Terri's life has value outside of her cognitive abilities, outside of the desires of her friends and family, outside of the opinions of any judge, congressman or president, even outside her own opinions about her life. To refuse her that right to life by removing nutrition and hydration would be suicide or even murder.
Human life does not receive it's intrinsic value and goodness from perceived potential or functionality. A human being, beginning at the moment of her conception and continuing all the way through her natural death, has inestimable value because she is made in the image and likeness of God and created for her own sake. To measure the worth of a life based on the person's abilities, or even their enjoyment of life, is a slippery slope that we do not want to start sliding down. That slope leads to exterminating all brain damaged people, to abandoning severely handicapped infants, to euthanizing adults at the end of life because they cannot live on their own.
Each and every human being, no matter where on the spectrum of development, deserves the basic building blocks of life: food, shelter, love. To remove any of these in order to hasten death is to kill an innocent human being. When we, as a society, choose to kill those who have forfeited their right to life by their own heinous acts, we would never consider it humane to starve them or expose them to the elements. We choose what is considered humane–lethal injection or some other quick way of ending life. We never withhold basic nutrition and hydration–even from our disabled pets!

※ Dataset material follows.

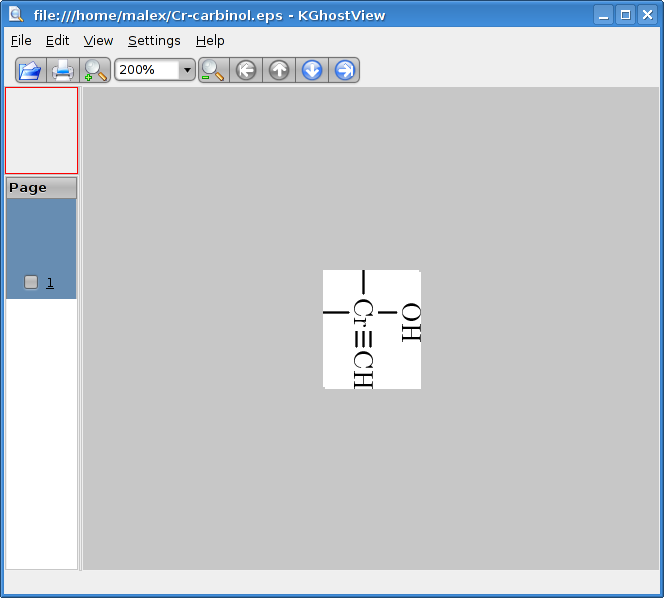Click the empty thumbnail preview box

pyautogui.click(x=41, y=130)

End of life decisions should be limited to the actual end of life. When disease or an accumulation of illnesses makes death imminent unless some heroic measures are taken (including those in which the functions of major organs like the heart and lungs are taken over by machines), it is sometimes humane to allow the person to die peacefully. But even in these cases nutrition and hydration would be given as much as is possible. And we would allow the person to be with their loved ones to enjoy as much of the last days of their life as possible.
Some people in this situation may be without any friends or family to care for them, but in a Culture of Life there will always be people to comfort them, to feed them, to sit by their side. Though it is not government's role to do this, it is the role of the government to encourage this to happen in every segment of society. And it is also government's role to protect those people who cannot speak for themselves, to make legislation when necessary that protects the disabled person no matter how disabled they might be.
In the case of Terri, we have a woman who is severely brain damaged, and has been for many years. Due to that damage, she cannot feed herself or swallow food. However her major organs are getting enough information from her brain to keep her alive. She can breathe, pump blood through her veins, and digest and metabolize food–she just can't get that food to her stomach for the process to take place. She needs help with this part of living. She, like many other people, lives with a tube in place to get food to her system. Even if her parents were not willing to take this on, it is the job of a just society, one that values life, to make sure that Terri gets food, water, and loving attention as long as she lives.
Whether or not Terri had a living will (in writing or in words to her husband), the removal of her feeding tube is clearly immoral. Terri is not dying of "a persistent vegetative state,"she is dying of neglect and starvation! It does not matter if you or I would want to live this way. Our feelings have nothing to do with it. Terri is a living human being and thus has value. Our society is in grave danger if we can stand by and let the courts take steps to kill an innocent woman simply because her brain is injured.
In 1997, Carol Kennedy received her MA in Theology with a certification in Catechetics from Franciscan University. She spent the next year teaching catechetical methods at the university. She then moved on to Ann Arbor, Michigan where she worked with the Sisters of Mary, Mother of the Eucharist as the DRE of the Spiritus Sanctus Academies. While in Ann Arbor she met her husband, Jim Kennedy, on the Ave Maria Catholic Singles website. Carol now lives in Northern California with her growing family.